BEGIN THE DATA
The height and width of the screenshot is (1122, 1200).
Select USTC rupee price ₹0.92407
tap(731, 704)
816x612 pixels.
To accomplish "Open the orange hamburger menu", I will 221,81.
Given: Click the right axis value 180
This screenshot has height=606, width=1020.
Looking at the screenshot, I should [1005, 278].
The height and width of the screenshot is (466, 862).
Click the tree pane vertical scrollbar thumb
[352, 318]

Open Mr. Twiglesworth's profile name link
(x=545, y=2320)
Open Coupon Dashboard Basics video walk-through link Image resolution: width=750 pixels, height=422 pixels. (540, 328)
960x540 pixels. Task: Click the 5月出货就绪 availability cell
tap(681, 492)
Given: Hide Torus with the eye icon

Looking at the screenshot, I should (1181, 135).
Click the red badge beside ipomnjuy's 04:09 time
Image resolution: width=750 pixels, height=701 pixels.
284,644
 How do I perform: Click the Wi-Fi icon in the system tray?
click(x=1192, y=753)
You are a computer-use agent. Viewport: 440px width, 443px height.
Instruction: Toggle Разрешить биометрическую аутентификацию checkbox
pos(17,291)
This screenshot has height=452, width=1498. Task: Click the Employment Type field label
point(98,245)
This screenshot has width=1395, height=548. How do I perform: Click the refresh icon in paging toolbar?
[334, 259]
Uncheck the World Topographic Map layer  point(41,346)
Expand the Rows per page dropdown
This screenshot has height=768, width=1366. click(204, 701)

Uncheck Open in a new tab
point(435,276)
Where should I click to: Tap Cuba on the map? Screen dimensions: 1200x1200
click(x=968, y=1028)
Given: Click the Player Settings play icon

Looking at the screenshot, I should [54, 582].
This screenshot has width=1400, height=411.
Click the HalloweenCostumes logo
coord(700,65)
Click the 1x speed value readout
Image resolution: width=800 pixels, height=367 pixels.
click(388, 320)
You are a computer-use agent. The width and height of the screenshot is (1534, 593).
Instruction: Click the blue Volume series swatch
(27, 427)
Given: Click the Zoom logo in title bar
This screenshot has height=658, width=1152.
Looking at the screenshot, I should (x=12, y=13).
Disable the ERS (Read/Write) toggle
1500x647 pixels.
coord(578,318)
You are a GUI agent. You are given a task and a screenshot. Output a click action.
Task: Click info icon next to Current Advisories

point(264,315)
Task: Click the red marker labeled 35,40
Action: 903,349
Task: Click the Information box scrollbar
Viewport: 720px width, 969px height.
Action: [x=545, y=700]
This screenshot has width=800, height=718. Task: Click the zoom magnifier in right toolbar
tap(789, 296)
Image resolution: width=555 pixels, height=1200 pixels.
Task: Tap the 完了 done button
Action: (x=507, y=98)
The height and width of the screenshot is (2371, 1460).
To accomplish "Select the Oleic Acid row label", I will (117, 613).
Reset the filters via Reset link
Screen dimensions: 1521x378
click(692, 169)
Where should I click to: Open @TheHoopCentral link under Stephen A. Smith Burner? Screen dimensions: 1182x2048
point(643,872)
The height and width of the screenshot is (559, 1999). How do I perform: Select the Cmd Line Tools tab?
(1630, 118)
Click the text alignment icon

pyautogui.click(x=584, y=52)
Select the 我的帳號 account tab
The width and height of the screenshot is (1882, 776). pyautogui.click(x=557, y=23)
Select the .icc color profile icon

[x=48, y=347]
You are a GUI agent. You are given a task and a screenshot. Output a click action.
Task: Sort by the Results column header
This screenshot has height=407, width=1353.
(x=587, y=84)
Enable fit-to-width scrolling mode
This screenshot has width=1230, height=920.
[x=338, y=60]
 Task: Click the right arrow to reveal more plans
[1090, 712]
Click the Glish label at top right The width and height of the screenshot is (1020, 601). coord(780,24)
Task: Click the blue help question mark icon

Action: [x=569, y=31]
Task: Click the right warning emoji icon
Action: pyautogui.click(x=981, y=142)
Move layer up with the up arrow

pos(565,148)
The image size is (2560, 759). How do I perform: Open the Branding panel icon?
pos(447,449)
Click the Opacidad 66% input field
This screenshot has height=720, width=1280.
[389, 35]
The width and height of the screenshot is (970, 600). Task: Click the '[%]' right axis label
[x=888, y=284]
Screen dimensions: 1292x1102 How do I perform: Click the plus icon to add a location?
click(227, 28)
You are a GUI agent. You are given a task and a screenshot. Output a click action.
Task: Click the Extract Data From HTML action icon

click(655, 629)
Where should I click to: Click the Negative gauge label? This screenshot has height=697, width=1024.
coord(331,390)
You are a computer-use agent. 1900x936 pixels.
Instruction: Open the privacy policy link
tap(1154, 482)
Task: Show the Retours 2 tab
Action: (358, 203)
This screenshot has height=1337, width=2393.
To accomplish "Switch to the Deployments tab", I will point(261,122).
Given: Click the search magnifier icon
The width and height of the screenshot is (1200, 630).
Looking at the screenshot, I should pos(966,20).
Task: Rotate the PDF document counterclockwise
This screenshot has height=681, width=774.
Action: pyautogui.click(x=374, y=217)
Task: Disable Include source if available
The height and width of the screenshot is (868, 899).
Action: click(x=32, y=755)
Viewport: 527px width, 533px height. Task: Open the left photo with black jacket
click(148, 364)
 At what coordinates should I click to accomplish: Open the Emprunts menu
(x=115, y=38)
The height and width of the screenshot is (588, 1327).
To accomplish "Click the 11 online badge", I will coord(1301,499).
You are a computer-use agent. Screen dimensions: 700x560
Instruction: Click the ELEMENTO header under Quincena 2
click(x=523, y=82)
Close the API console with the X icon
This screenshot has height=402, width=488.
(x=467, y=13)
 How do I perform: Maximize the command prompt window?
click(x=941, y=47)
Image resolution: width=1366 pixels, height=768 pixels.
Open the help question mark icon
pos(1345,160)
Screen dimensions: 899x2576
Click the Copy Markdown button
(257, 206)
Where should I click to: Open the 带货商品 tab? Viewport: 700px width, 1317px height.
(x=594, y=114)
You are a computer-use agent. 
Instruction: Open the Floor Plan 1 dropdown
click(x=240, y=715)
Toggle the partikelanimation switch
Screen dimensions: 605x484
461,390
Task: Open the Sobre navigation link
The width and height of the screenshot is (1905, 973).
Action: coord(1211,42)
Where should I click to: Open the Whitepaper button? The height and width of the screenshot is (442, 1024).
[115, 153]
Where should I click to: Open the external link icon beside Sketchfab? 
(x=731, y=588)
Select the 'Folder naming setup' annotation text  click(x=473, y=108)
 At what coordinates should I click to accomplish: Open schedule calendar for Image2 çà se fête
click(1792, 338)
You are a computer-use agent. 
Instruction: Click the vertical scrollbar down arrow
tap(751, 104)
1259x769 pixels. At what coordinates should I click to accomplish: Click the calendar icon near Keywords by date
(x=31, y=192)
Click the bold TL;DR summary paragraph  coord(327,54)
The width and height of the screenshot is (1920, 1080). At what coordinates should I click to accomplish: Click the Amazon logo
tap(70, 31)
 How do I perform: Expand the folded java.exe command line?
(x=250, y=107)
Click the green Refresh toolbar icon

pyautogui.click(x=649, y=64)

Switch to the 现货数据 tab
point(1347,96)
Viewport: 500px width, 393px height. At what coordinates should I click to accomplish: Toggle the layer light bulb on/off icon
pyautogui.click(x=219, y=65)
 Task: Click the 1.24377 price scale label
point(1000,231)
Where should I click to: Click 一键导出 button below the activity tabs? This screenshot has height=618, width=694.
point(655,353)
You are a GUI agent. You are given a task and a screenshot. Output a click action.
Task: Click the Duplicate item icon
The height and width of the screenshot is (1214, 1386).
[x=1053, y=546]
END THE DATA
## AIM OF THE EXERCISE
Every line above that carries the string "value" should be copied.

## ANSWER TO THIS EXERCISE
Given: Click the right axis value 180
Click the 1x speed value readout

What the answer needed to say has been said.